TASK ITEM =
Find the word "yellow" in the data below and copy each line that holds it.

### INPUT DATA

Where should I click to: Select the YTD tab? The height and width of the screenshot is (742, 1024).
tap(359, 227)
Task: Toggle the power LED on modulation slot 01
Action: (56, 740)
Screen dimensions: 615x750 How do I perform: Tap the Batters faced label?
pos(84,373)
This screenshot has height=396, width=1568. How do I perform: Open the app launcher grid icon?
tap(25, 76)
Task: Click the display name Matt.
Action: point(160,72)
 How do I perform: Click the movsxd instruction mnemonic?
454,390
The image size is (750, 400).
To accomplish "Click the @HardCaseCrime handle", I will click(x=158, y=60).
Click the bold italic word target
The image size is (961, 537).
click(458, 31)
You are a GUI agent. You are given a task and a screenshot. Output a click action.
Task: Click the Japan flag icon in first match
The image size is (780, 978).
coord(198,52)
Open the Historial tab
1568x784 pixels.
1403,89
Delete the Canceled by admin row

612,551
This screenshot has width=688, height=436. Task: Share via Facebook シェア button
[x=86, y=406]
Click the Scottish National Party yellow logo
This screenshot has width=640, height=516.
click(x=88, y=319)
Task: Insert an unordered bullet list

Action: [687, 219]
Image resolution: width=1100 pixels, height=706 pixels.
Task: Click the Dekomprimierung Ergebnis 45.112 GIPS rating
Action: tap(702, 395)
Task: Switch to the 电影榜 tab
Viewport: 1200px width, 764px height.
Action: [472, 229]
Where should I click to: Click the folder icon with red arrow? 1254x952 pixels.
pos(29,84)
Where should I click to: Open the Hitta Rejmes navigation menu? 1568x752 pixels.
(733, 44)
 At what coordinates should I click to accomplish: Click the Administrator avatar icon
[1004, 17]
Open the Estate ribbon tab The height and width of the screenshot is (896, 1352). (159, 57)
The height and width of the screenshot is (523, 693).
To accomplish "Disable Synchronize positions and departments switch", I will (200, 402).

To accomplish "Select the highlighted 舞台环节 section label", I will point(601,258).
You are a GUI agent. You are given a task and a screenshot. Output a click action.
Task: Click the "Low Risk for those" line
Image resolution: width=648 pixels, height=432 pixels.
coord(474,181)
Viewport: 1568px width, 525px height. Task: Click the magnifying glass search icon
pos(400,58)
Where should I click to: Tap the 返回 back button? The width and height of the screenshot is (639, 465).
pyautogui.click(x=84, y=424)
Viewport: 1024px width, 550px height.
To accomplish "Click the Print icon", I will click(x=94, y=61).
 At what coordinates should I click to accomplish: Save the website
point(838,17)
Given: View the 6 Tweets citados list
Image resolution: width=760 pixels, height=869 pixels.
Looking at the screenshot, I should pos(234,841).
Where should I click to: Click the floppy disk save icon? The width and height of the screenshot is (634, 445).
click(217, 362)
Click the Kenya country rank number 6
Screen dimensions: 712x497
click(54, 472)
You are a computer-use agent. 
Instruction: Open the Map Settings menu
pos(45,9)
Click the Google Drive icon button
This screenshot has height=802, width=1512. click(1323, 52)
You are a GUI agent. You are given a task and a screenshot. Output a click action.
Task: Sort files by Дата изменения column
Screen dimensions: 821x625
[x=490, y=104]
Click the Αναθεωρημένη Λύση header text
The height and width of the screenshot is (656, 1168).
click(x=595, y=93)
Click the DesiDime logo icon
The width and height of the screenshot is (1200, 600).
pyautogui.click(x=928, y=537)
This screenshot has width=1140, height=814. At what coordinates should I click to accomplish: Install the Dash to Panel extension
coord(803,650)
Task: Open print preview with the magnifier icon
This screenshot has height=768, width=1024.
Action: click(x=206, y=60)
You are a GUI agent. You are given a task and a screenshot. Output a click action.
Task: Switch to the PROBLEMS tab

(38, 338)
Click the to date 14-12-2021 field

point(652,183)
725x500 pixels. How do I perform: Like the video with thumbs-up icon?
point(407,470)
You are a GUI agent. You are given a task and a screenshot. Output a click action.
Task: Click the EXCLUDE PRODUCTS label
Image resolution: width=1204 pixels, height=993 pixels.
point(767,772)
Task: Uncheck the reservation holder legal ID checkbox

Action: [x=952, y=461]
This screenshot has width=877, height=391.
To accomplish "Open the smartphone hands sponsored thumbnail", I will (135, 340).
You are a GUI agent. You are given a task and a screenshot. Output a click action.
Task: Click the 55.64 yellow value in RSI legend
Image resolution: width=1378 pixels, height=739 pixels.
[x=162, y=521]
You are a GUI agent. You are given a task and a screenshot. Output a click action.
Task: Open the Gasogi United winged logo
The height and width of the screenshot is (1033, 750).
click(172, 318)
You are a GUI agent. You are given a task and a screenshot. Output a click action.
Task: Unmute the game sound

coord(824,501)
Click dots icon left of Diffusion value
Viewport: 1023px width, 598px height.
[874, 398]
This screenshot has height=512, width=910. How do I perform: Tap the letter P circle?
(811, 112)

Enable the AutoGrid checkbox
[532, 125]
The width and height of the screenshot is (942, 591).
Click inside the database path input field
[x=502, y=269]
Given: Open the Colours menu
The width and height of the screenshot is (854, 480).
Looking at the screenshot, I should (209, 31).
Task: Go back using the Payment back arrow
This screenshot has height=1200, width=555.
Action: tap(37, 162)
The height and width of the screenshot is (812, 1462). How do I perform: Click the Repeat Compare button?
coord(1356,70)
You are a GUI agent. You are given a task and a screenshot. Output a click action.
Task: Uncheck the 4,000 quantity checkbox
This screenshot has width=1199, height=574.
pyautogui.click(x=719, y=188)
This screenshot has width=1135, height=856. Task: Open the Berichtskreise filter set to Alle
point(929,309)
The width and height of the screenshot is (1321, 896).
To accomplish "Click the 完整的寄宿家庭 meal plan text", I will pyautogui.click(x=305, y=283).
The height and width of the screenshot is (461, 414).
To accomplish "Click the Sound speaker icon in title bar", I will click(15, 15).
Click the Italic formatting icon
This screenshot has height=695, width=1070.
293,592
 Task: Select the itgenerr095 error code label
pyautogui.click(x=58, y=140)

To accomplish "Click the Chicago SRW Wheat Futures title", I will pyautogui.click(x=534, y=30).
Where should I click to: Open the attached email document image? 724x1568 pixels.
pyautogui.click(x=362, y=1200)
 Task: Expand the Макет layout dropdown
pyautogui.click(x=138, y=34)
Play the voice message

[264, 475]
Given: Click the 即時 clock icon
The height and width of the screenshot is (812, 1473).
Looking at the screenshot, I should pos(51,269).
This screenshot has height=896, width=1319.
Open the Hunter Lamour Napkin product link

######

ANSWER BOX =
Click the Scottish National Party yellow logo
Task: Click the 55.64 yellow value in RSI legend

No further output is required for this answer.